V.S. Naipaul
British-Trinidadian · 1932 to 2018
Born Vidiadhar Surajprasad Naipaul on August 17, 1932, in the sugar plantation town of Chaguanas, Trinidad, the second child and first son of a Brahmin family whose grandfathers had come from India as indentured labourers, he was raised in the bookish atmosphere of his father Seepersad, a Trinidad Guardian reporter whose own short stories shaped his son's calling. The family moved to Port of Spain when he was seven. He attended Queen's Royal College and at seventeen won a government scholarship that took him to University College, Oxford, in 1950, where he read English and met Patricia Hale, who became his first wife. He suffered something close to a nervous breakdown at Oxford and only slowly began to publish.

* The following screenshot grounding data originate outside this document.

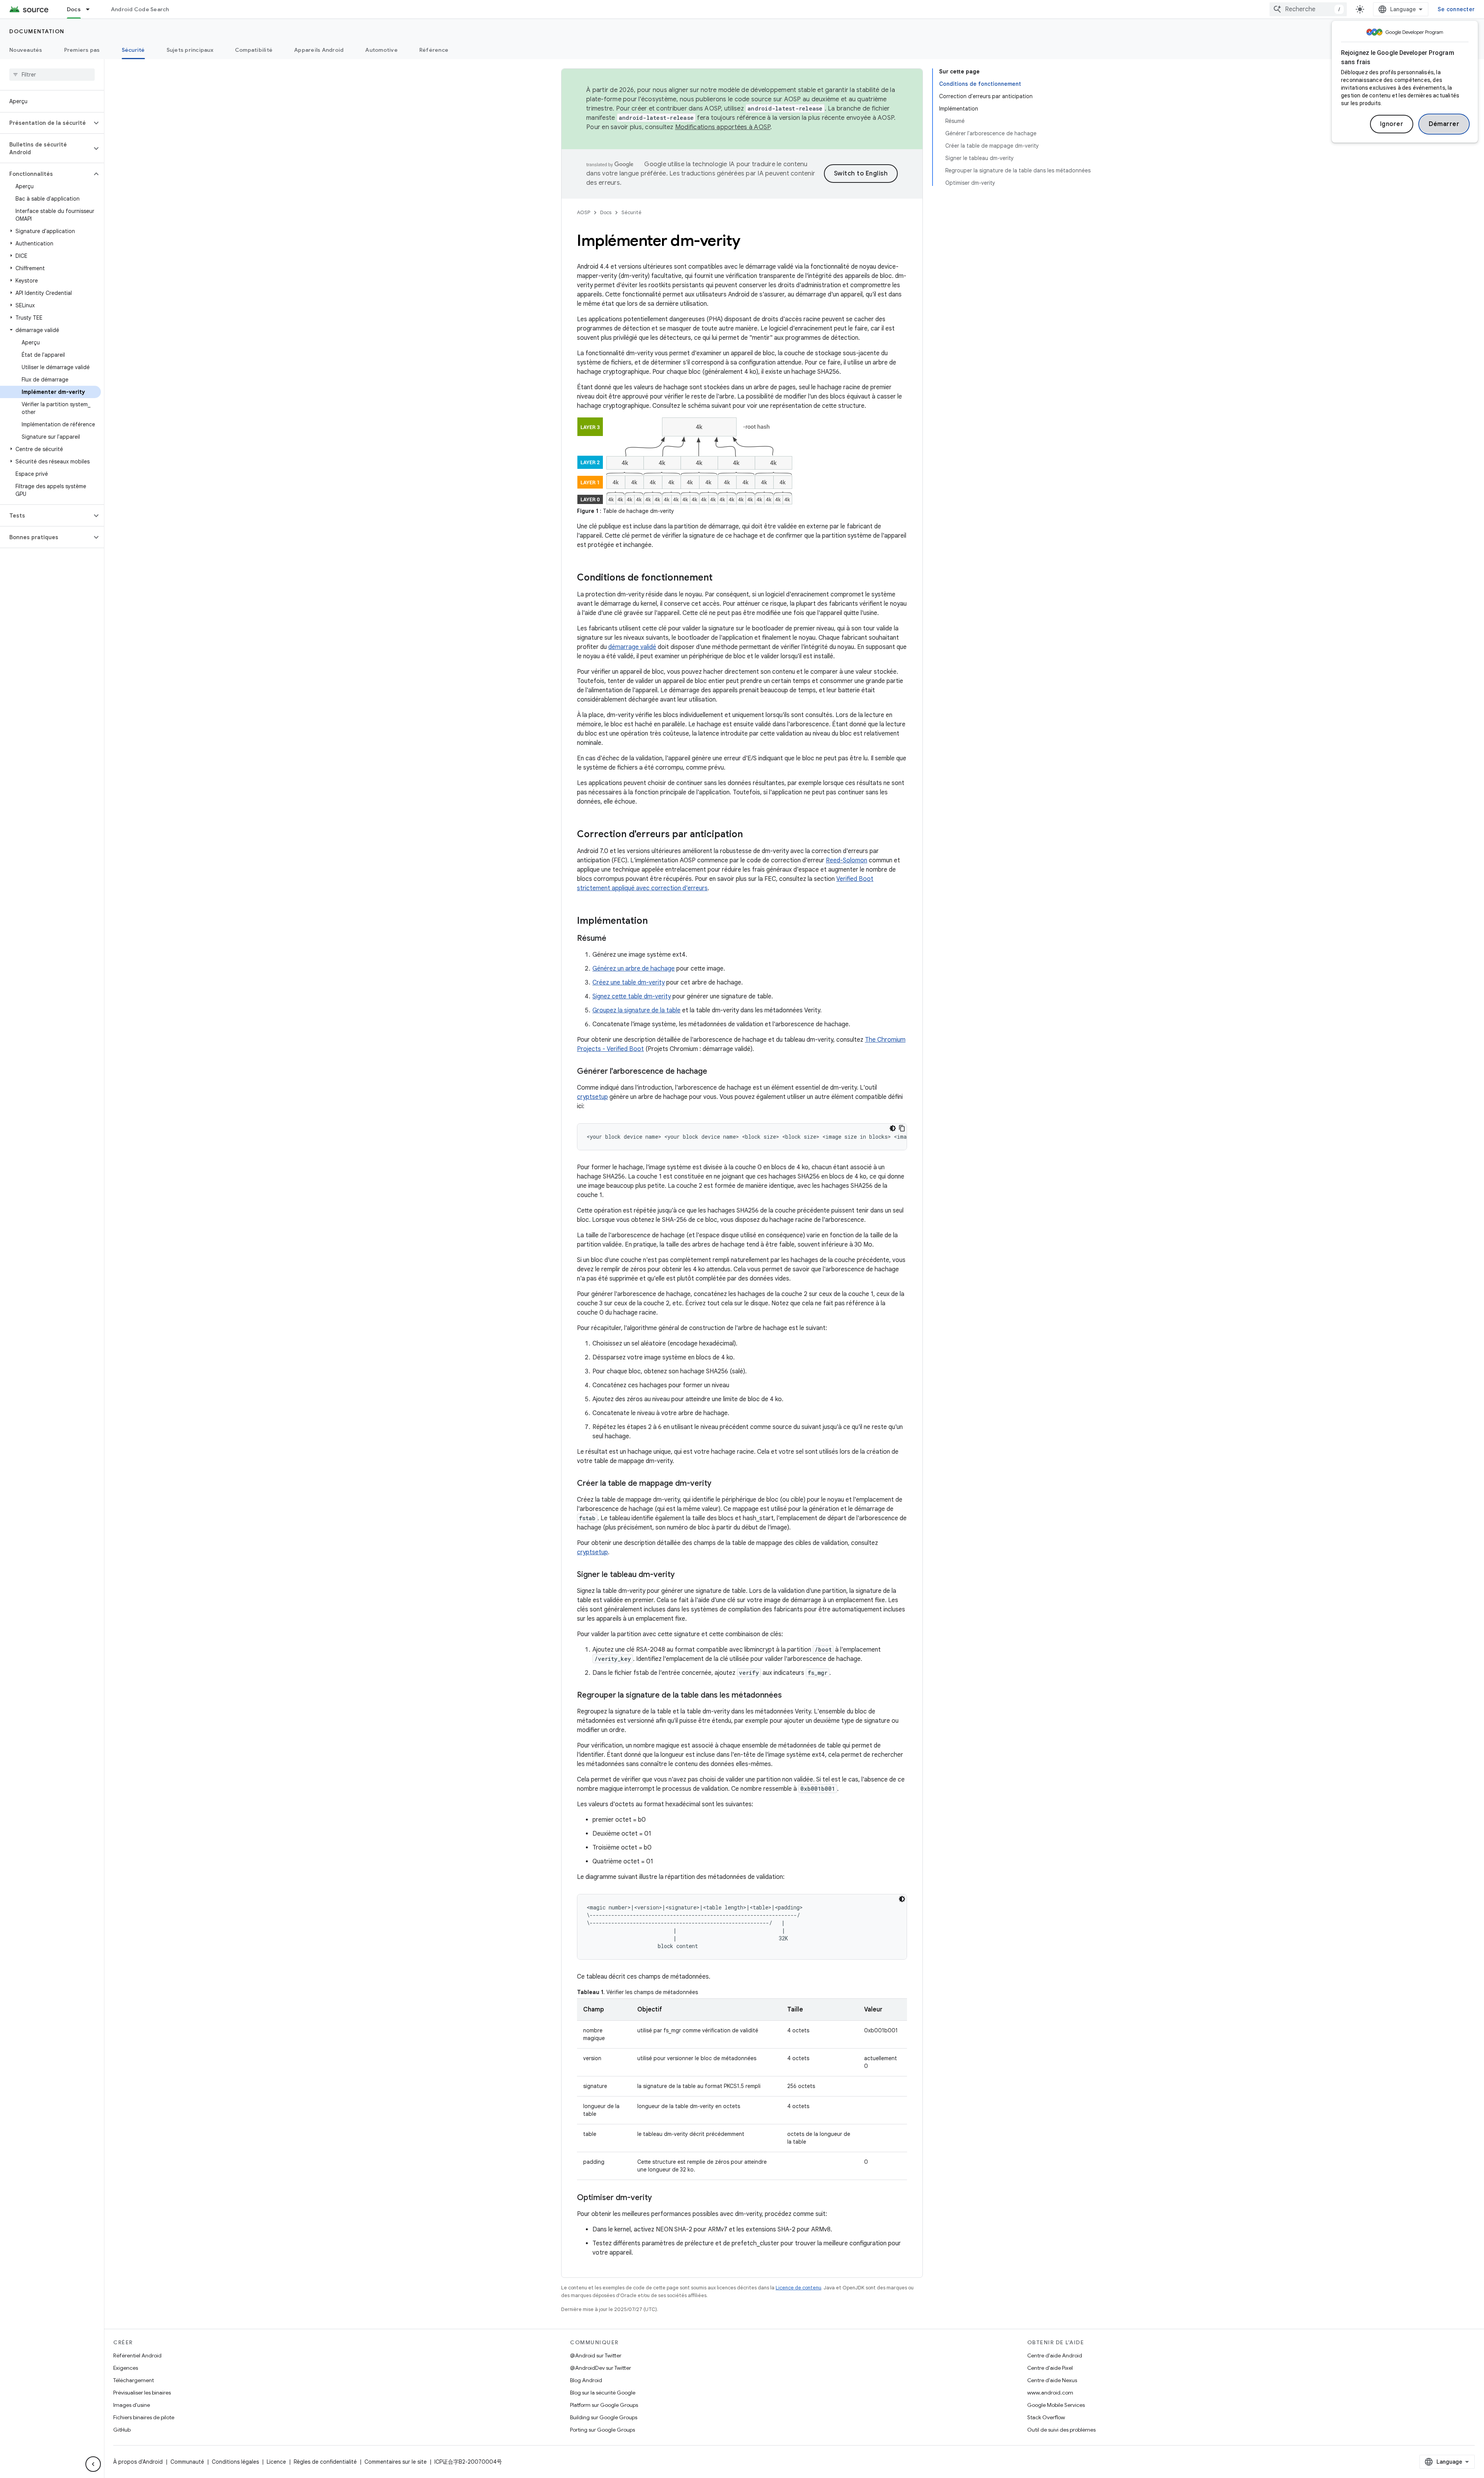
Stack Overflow (1046, 2417)
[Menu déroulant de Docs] (91, 9)
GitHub (122, 2429)
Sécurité (133, 49)
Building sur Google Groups (603, 2417)
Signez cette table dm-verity (631, 996)
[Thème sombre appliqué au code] (892, 1128)
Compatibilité (253, 49)
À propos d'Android (138, 2462)
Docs (74, 9)
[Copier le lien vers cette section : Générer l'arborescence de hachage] (715, 1071)
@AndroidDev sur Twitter (600, 2367)
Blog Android (586, 2380)
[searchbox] (52, 74)
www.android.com (1050, 2392)
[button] (46, 123)
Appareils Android (319, 49)
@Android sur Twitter (595, 2355)
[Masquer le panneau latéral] (93, 2464)
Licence (276, 2462)
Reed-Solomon (846, 860)
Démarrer (1444, 124)
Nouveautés (26, 49)
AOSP (583, 212)
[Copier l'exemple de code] (902, 1128)
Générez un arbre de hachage (633, 968)
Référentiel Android (137, 2355)
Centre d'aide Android (1054, 2355)
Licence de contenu (798, 2287)
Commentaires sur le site (395, 2462)
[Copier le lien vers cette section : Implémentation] (655, 921)
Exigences (125, 2367)
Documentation (37, 31)
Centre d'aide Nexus (1052, 2380)
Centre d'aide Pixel (1050, 2367)
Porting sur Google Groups (602, 2429)
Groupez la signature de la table (636, 1010)
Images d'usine (131, 2404)
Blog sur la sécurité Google (602, 2392)
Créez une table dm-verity (628, 982)
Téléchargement (133, 2380)
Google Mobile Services (1056, 2404)
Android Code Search (140, 9)
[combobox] (1308, 9)
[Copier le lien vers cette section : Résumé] (614, 939)
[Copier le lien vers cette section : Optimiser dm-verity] (659, 2198)
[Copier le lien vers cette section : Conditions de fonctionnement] (720, 578)
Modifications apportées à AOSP (723, 127)
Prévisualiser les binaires (142, 2392)
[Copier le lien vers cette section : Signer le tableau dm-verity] (682, 1575)
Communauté (187, 2462)
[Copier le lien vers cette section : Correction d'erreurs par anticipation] (750, 835)
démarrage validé (632, 647)
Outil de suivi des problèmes (1061, 2429)
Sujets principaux (190, 49)
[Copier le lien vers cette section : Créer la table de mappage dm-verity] (719, 1484)
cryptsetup (592, 1097)
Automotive (381, 49)
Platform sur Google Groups (604, 2404)
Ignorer (1392, 124)
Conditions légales (235, 2462)
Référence (433, 49)
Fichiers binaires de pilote (143, 2417)
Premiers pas (82, 49)
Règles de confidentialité (325, 2462)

The Mystic Masseur (1957), Miguel Street (1959), and A House for Mr Biswas (1961), the great novel based on his father's life, established him. He travelled obsessively, producing non-fiction studies of the post-colonial world that often inflamed their subjects, among them The Middle Passage (1962) on the Caribbean, An Area of Darkness (1964) on India, and Among the Believers (1981) on the Islamic world. In a Free State won the Booker Prize in 1971. A Bend in the River (1979) and The Enigma of Arrival (1987), set in his cottage on Sir Stephen Tennant's Wiltshire estate, are widely thought his finest works. He was knighted in 1990 and given the Nobel Prize in Literature in 2001, the academy citing his "scrutiny of suppressed histories." His views on women, Islam, and Africa drew lasting controversy, and Paul Theroux's memoir Sir Vidia's Shadow chronicled their thirty-year friendship's collapse. He died on August 11, 2018, at his London home, six days before his eighty-sixth birthday.